CONSIGNES:
**1)** Renvoyez le passage de l'extrait sur les sols allant de « Les évaluations quantitatives » à « protection des sols. », bornes comprises.
**2)** D'après l'extrait sur les sols, en quelle année la Commission européenne a-t-elle adopté sa stratégie thématique ?

EXTRAIT À LIRE:
◇ ◇ ◇ ◇
Quels sont les coûts associés à la dégradation des sols ?

Les preuves montrent que la majorité des coûts sont supportés par la société sous la forme de dommages aux infrastructures en raison du ruissellement des sédiments et des glissements de terrain, de l’augmentation des besoins en soins de santé pour les personnes touchées par la contamination, du traitement de l’eau contaminée par le sol, de l’élimination des sédiments, de la dépréciation des terres autour des sites contaminés, de l’augmentation des contrôles de la sécurité alimentaire et des coûts liés aux fonctions écosystémiques du sol.

L’UE joue-t-elle un rôle dans sa protection des sols ?

Les évaluations quantitatives des tendances futures des caractéristiques et des propriétés des sols sont limitées. A la différence des nombreuses politiques et législations concernant l’eau, l’air, les déchets, les produits chimiques, la pollution industrielle, la protection de la nature, les pesticides et l’agriculture, il n’existe pas de législation européenne spécifique visant spécifiquement la protection des sols.

En réponse à cette situation, la Commission européenne a adopté en 2006 une stratégie thématique qui vise à prendre en compte l’ensemble des menaces et à garantir que les sols de l’UE restent sains pour les générations futures. La stratégie comprend une approche commune et globale de la protection des sols, axée sur les fonctions du sol et structurée selon trois axes : identification du problème, mesures préventives et opérationnelles orientées vers chacune des huit principales menaces identifiées. Un pilier essentiel de cette stratégie est la recherche ciblée visant à assurer l’utilisation durable des sols.
◇ ◇ ◇ ◇
ENTRÉES RÉPERTORIÉES:

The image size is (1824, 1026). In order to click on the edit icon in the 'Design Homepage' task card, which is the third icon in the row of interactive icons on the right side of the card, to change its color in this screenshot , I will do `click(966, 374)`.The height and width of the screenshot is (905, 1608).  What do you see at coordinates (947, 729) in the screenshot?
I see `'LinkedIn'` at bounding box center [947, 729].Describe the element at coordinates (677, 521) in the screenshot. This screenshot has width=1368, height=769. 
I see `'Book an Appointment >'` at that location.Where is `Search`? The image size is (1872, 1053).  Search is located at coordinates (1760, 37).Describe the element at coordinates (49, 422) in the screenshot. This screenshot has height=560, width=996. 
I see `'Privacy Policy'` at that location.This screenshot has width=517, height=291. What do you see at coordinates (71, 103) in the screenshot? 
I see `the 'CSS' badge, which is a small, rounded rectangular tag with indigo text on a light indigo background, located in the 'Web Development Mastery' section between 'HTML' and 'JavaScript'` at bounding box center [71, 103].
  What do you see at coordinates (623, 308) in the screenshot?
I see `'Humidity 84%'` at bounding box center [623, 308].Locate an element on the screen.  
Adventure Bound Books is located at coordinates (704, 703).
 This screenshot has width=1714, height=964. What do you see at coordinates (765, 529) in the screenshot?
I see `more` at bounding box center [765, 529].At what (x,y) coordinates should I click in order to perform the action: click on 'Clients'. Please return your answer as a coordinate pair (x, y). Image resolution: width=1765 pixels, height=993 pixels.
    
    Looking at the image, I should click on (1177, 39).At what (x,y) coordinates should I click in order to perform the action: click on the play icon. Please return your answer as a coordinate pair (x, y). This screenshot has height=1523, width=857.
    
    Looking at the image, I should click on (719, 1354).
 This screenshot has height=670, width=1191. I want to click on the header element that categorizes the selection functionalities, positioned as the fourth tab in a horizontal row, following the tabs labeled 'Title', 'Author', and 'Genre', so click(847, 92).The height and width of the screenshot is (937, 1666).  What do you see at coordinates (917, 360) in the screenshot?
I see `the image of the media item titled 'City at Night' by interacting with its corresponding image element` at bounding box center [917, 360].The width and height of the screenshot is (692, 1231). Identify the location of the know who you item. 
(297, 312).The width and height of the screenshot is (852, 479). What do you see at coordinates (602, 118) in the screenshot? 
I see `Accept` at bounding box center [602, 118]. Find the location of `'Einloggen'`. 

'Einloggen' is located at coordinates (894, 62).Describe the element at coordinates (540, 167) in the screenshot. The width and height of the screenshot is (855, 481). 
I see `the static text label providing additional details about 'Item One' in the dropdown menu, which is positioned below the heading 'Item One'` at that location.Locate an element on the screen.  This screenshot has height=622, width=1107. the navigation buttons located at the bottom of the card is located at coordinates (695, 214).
◇ ◇ ◇ ◇
RÉPONSES AUX CONSIGNES:
**1)**
Les évaluations quantitatives des tendances futures des caractéristiques et des propriétés des sols sont limitées. A la différence des nombreuses politiques et législations concernant l’eau, l’air, les déchets, les produits chimiques, la pollution industrielle, la protection de la nature, les pesticides et l’agriculture, il n’existe pas de législation européenne spécifique visant spécifiquement la protection des sols.

**2)** En 2006.